Renault has admitted its new C-spec power unit may be less reliable than the previous version but claims it offers a “significant” gain in performance.
The new power unit is available to the factory team and its two customers but only Red Bull will use it at this weekend’s Italian Grand Prix.
“Conversely, it’s possibly not as reliable as the current generation, hence the different choices made by each team.
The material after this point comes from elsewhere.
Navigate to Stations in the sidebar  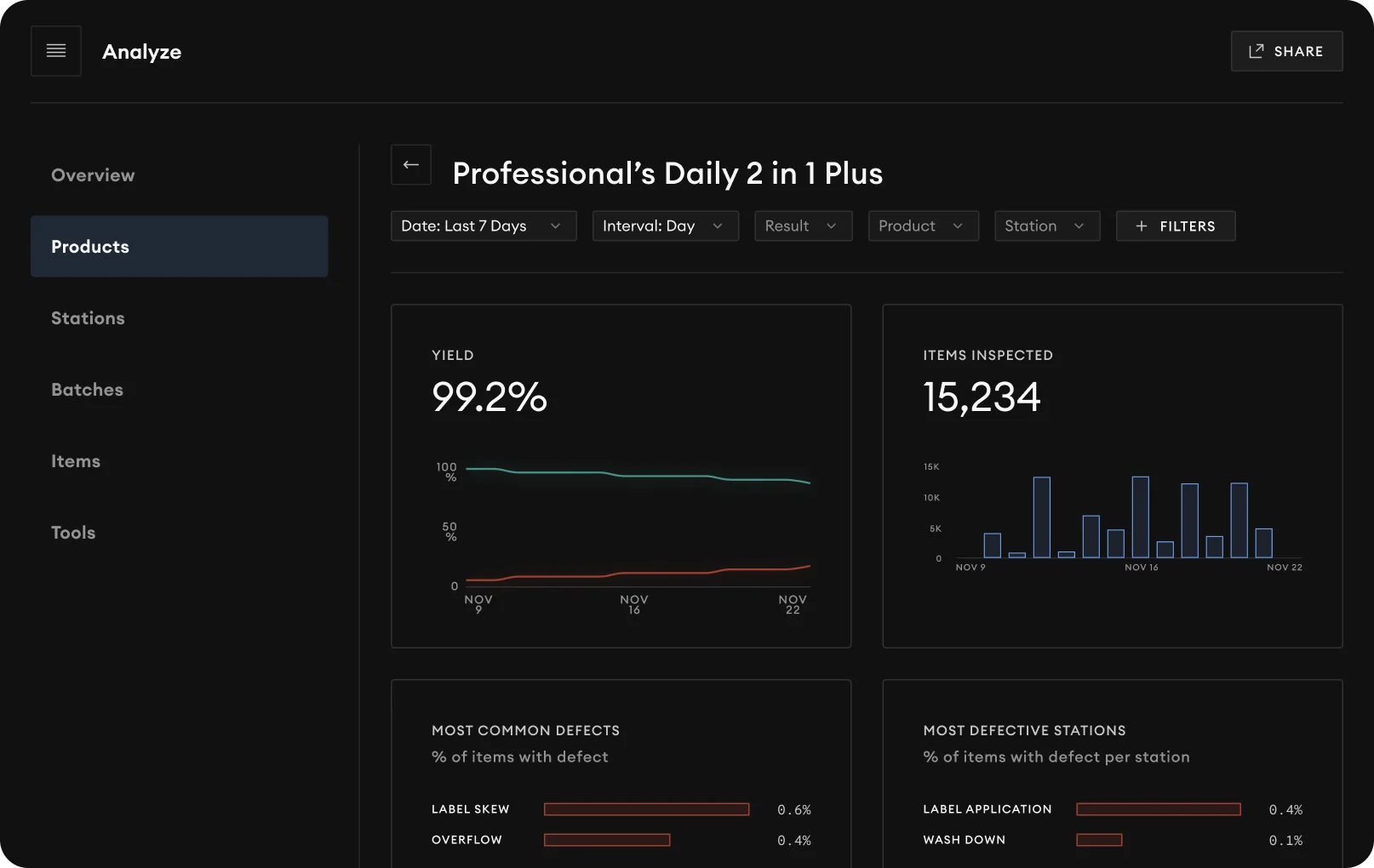click(x=88, y=318)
Depending on fuel used, the power gain is in the order of 0.3s per lap in qualifying on a circuit like Monza, which is a substantial step forward.”
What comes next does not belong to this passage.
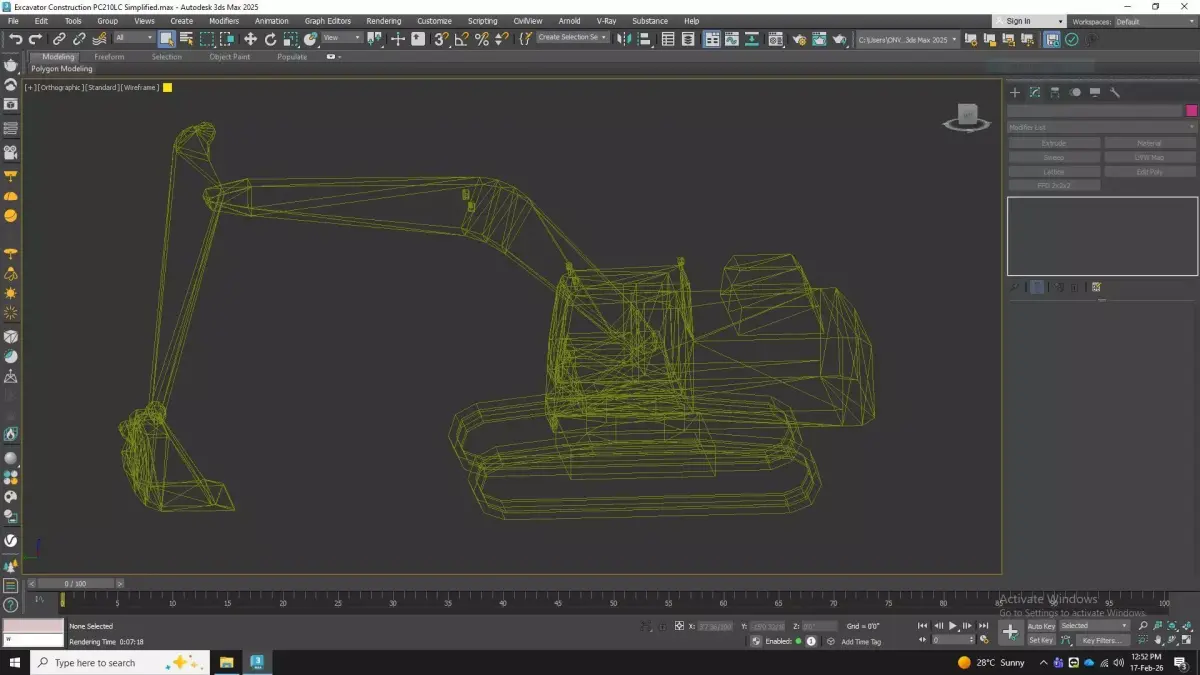The image size is (1200, 675).
Task: Open the Workspaces Default dropdown
Action: pos(1154,21)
Taffin said Red Bull will use the new engine “because they are in a position to prioritise performance without having to worry about those behind them in the championship.”
“For our part and McLaren, we will not be using this specification, because reliability and consistency are the essential assets to reach our end-of-season goals.”
Renault remains the only one of the three teams to be using the current specification of MGU-K. “McLaren and Red Bull Racing did not want to make the needed changes for its integration,” said Taffin. “They have opted to take and assume this clearly identified reliability risk.”
The team has produced a special version of the previous MGU-K due to problems experienced by its customers. “To respond to the demands expressed after the incident with Max Verstappen’s car that saw him retire in Hungary, we have developed an evolution of the version used by our two customers to reinforce its sturdiness,” said Taffin.
With Nico Hulkenberg carrying a 10-place grid penalty into this weekend’s race due to the crash he caused at Spa, Taffin admitted it’s “tactically interesting” for the team to use the opportunity to fit a new power unit to the car in the hope he can then finish the season without needing a further unit and consequent penalty.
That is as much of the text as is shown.